··· Dataset records
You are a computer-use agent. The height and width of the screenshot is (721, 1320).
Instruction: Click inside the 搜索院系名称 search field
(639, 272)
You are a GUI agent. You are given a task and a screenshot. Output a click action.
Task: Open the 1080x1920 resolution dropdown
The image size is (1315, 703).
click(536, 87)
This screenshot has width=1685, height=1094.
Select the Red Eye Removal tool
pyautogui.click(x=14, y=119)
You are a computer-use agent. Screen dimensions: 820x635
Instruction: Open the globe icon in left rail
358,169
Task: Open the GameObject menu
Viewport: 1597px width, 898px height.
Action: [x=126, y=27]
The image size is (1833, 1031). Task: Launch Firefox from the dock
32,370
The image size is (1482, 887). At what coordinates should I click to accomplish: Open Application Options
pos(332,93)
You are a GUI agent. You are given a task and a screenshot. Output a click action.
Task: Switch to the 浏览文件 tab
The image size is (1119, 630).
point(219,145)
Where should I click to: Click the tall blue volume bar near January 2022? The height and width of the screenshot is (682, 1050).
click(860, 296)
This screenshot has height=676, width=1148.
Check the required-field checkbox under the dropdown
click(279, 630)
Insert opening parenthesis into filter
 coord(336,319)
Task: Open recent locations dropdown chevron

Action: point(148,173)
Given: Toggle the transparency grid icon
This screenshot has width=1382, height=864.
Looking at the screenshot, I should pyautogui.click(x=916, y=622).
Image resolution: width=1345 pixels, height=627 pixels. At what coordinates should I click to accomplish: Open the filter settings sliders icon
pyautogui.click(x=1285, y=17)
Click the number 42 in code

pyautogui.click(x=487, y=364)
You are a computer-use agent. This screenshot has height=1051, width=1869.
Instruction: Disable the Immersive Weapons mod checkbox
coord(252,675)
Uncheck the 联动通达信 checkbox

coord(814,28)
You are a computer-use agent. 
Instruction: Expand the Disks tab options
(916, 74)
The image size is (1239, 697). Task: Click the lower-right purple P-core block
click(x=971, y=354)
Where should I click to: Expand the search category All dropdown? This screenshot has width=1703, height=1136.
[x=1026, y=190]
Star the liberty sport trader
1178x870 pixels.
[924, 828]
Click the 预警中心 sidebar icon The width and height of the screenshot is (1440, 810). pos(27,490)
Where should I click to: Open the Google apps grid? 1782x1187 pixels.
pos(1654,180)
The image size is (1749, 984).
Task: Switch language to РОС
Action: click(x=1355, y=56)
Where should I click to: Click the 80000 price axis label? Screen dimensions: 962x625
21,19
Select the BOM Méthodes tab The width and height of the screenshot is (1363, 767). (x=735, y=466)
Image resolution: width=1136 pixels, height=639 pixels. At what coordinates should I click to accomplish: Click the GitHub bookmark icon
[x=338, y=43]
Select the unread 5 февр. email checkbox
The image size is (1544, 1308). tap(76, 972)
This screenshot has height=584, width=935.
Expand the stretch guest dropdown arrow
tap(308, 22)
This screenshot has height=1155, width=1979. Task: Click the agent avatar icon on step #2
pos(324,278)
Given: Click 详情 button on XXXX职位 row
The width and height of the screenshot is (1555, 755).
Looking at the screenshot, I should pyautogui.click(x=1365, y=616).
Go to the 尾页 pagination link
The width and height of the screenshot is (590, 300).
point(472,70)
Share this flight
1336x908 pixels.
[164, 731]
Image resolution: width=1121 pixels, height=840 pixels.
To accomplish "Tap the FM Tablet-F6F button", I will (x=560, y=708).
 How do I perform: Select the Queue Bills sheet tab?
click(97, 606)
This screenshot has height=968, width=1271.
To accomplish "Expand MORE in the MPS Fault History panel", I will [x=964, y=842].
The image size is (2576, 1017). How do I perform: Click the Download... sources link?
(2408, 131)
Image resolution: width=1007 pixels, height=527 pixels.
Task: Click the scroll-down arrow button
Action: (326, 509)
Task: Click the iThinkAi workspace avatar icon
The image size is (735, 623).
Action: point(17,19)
······
### Prompt
Produce the whole listing once more, exactly.

### Answer for the task
You are a computer-use agent. The height and width of the screenshot is (721, 1320).
Instruction: Click inside the 搜索院系名称 search field
(639, 272)
You are a GUI agent. You are given a task and a screenshot. Output a click action.
Task: Open the 1080x1920 resolution dropdown
The image size is (1315, 703).
click(536, 87)
This screenshot has width=1685, height=1094.
Select the Red Eye Removal tool
pyautogui.click(x=14, y=119)
You are a computer-use agent. Screen dimensions: 820x635
Instruction: Open the globe icon in left rail
358,169
Task: Open the GameObject menu
Viewport: 1597px width, 898px height.
Action: [x=126, y=27]
The image size is (1833, 1031). Task: Launch Firefox from the dock
32,370
The image size is (1482, 887). At what coordinates should I click to accomplish: Open Application Options
pos(332,93)
You are a GUI agent. You are given a task and a screenshot. Output a click action.
Task: Switch to the 浏览文件 tab
The image size is (1119, 630).
point(219,145)
Where should I click to: Click the tall blue volume bar near January 2022? The height and width of the screenshot is (682, 1050).
click(860, 296)
This screenshot has height=676, width=1148.
Check the required-field checkbox under the dropdown
click(279, 630)
Insert opening parenthesis into filter
 coord(336,319)
Task: Open recent locations dropdown chevron

Action: point(148,173)
Given: Toggle the transparency grid icon
This screenshot has width=1382, height=864.
Looking at the screenshot, I should pyautogui.click(x=916, y=622).
Image resolution: width=1345 pixels, height=627 pixels. At what coordinates should I click to accomplish: Open the filter settings sliders icon
pyautogui.click(x=1285, y=17)
Click the number 42 in code

pyautogui.click(x=487, y=364)
You are a computer-use agent. This screenshot has height=1051, width=1869.
Instruction: Disable the Immersive Weapons mod checkbox
coord(252,675)
Uncheck the 联动通达信 checkbox

coord(814,28)
You are a computer-use agent. 
Instruction: Expand the Disks tab options
(916, 74)
The image size is (1239, 697). Task: Click the lower-right purple P-core block
click(x=971, y=354)
Where should I click to: Expand the search category All dropdown? This screenshot has width=1703, height=1136.
[x=1026, y=190]
Star the liberty sport trader
1178x870 pixels.
[924, 828]
Click the 预警中心 sidebar icon The width and height of the screenshot is (1440, 810). pos(27,490)
Where should I click to: Open the Google apps grid? 1782x1187 pixels.
pos(1654,180)
The image size is (1749, 984).
Task: Switch language to РОС
Action: click(x=1355, y=56)
Where should I click to: Click the 80000 price axis label? Screen dimensions: 962x625
21,19
Select the BOM Méthodes tab The width and height of the screenshot is (1363, 767). (x=735, y=466)
Image resolution: width=1136 pixels, height=639 pixels. At what coordinates should I click to accomplish: Click the GitHub bookmark icon
[x=338, y=43]
Select the unread 5 февр. email checkbox
The image size is (1544, 1308). tap(76, 972)
This screenshot has height=584, width=935.
Expand the stretch guest dropdown arrow
tap(308, 22)
This screenshot has height=1155, width=1979. Task: Click the agent avatar icon on step #2
pos(324,278)
Given: Click 详情 button on XXXX职位 row
The width and height of the screenshot is (1555, 755).
Looking at the screenshot, I should pyautogui.click(x=1365, y=616).
Go to the 尾页 pagination link
The width and height of the screenshot is (590, 300).
point(472,70)
Share this flight
1336x908 pixels.
[164, 731]
Image resolution: width=1121 pixels, height=840 pixels.
To accomplish "Tap the FM Tablet-F6F button", I will (x=560, y=708).
 How do I perform: Select the Queue Bills sheet tab?
click(97, 606)
This screenshot has height=968, width=1271.
To accomplish "Expand MORE in the MPS Fault History panel", I will [x=964, y=842].
The image size is (2576, 1017). How do I perform: Click the Download... sources link?
(2408, 131)
Image resolution: width=1007 pixels, height=527 pixels.
Task: Click the scroll-down arrow button
Action: (326, 509)
Task: Click the iThinkAi workspace avatar icon
The image size is (735, 623).
Action: point(17,19)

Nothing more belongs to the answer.